A Massively Multilingual Corpus and Pretrained Model for Interlinear Glossed Text
GlossLM consists of a multilingual corpus of IGT and pretrained models for interlinear glossing.
Interlinear Glossed Text (IGT) is a common format in language documentation projects. It looks something like this:
o sey x -tok r -ixoqiil
o sea COM-buscar E3S-esposa
“O sea busca esposa.”
The three lines are as follows:
- The transcription line is a sentence in the target language (possibly segmented into morphemes)

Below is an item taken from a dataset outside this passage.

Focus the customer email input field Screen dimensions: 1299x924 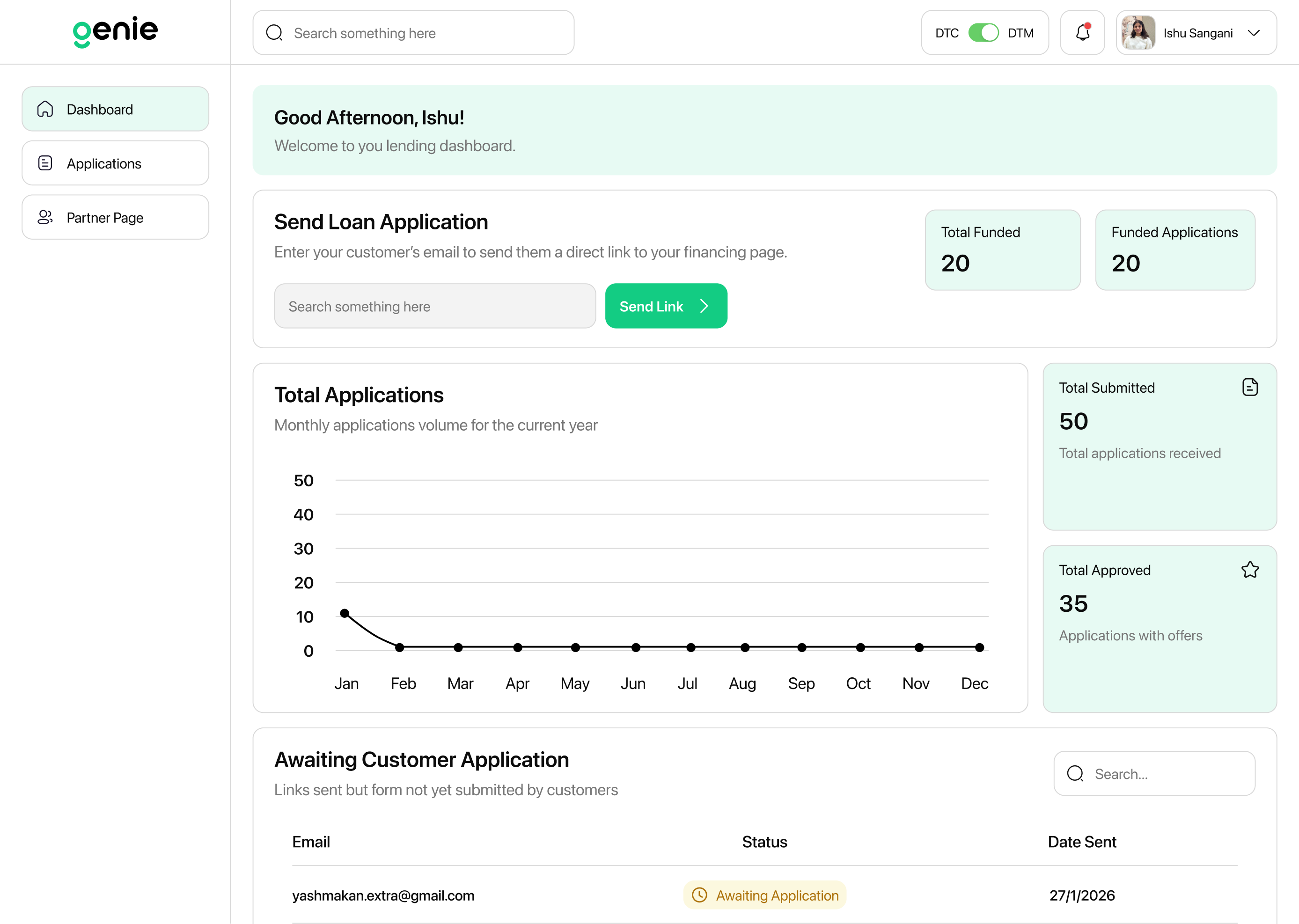click(x=435, y=306)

- The gloss line gives an linguistic gloss for each morpheme in the transcription
- The translation line is a translation into a higher-resource language
Creating consistent and large IGT datasets is time-consuming and error-prone. The goal of automated interlinear glossing is to aid in this task by predicting the gloss line given the transcription and translation line.
import datasets
glosslm_corpus = datasets.load_dataset("lecslab/glosslm-corpus")
import transformers
# Your inputs
transcription = "o sey xtok rixoqiil"
translation = "O sea busca esposa."
lang = "Uspanteco"
metalang = "Spanish"
is_segmented = False
prompt = f"""Provide the glosses for the following transcription in {lang}.
Transcription in {lang}: {transcription}
Transcription segmented: {is_segmented}
Translation in {metalang}: {translation}\n
Glosses:
"""
model = transformers.T5ForConditionalGeneration.from_pretrained("lecslab/glosslm")

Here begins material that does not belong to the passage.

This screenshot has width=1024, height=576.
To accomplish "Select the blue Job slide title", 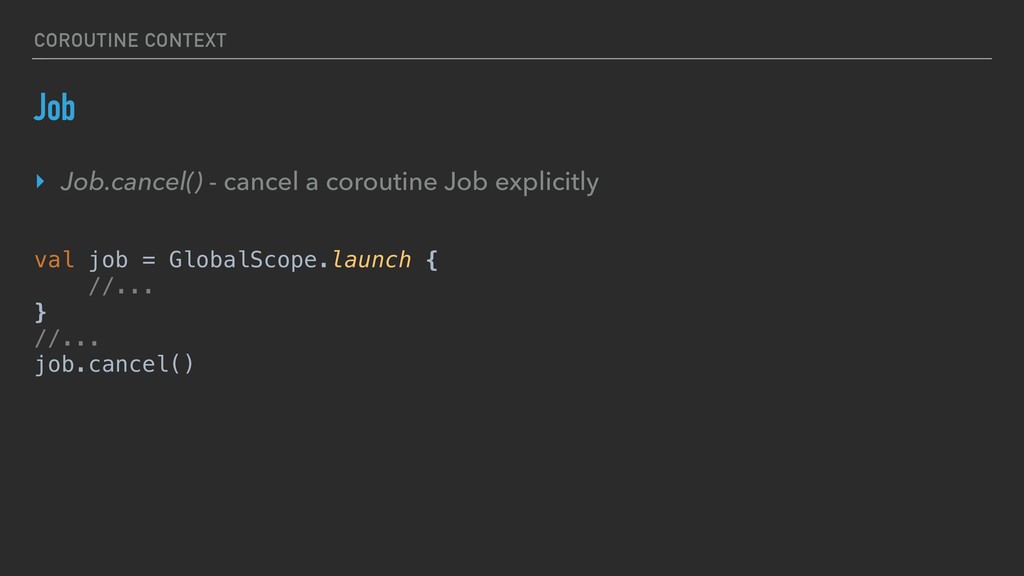I will point(54,107).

tokenizer = transformers.ByT5Tokenizer.from_pretrained("google/byt5-base", use_fast=False)
inputs = tokenizer(prompt, return_tensors="pt")

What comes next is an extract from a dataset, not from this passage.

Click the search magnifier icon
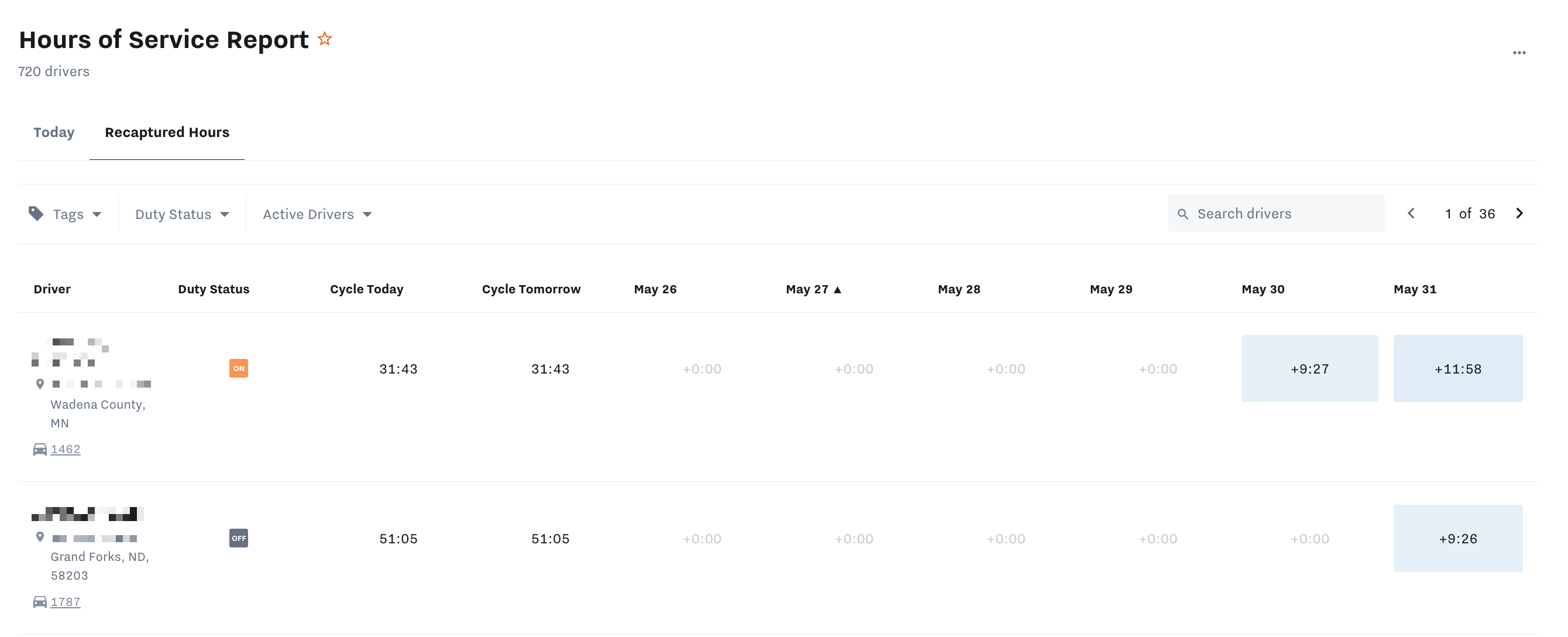This screenshot has width=1568, height=637. (x=1182, y=214)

outputs = tokenizer.batch_decode(model.generate(**inputs, max_length=1024), skip_special_tokens=True)
print(outputs[0]) # o sea COM-buscar E3S-esposa
@inproceedings{ginn-etal-2024-glosslm,
title = "{G}loss{LM}: A Massively Multilingual Corpus and Pretrained Model for Interlinear Glossed Text",
author = "Ginn, Michael and
Tjuatja, Lindia and
He, Taiqi and
Rice, Enora and
Neubig, Graham and
Palmer, Alexis and
Levin, Lori",
editor = "Al-Onaizan, Yaser and
Bansal, Mohit and
Chen, Yun-Nung",
booktitle = "Proceedings of the 2024 Conference on Empirical Methods in Natural Language Processing",
month = nov,
year = "2024",
address = "Miami, Florida, USA",
publisher = "Association for Computational Linguistics",
url = "https://aclanthology.org/2024.emnlp-main.683",
pages = "12267--12286",
}
Interested in replicating or modifying our experiments? Pretraining, finetuning, and inference are handled with run.py
, as follows:
python run.py -c some_config_file.cfg -o key1=val1 key2=val2
The run is defined by an INI-style config file. We have some examples for pretraining, finetuning, and inference. A config file looks something like:
[config]
mode = pretrain
exp_name = pretrain_base
pretrained_model = google/byt5-base
# Dataset
exclude_st_seg = false
use_translation = true
use_unimorph = false
# Training
max_epochs = 13
early_stopping_patience = 3
learning_rate = 5e-5
batch_size = 2
# Files
output_model_path = /projects/migi8081/glosslm/models/glosslm-pretrained-base
The full list of possible options is in experiment_config.py. In addition to the config file, you can specify any parameter overrides with -o key1=val1 key2=val2
.
Note
If you'd like to run finetuning on a new language, you'll probably need to write your own training script. You can use run.py
as a reference for how we implemented finetuning.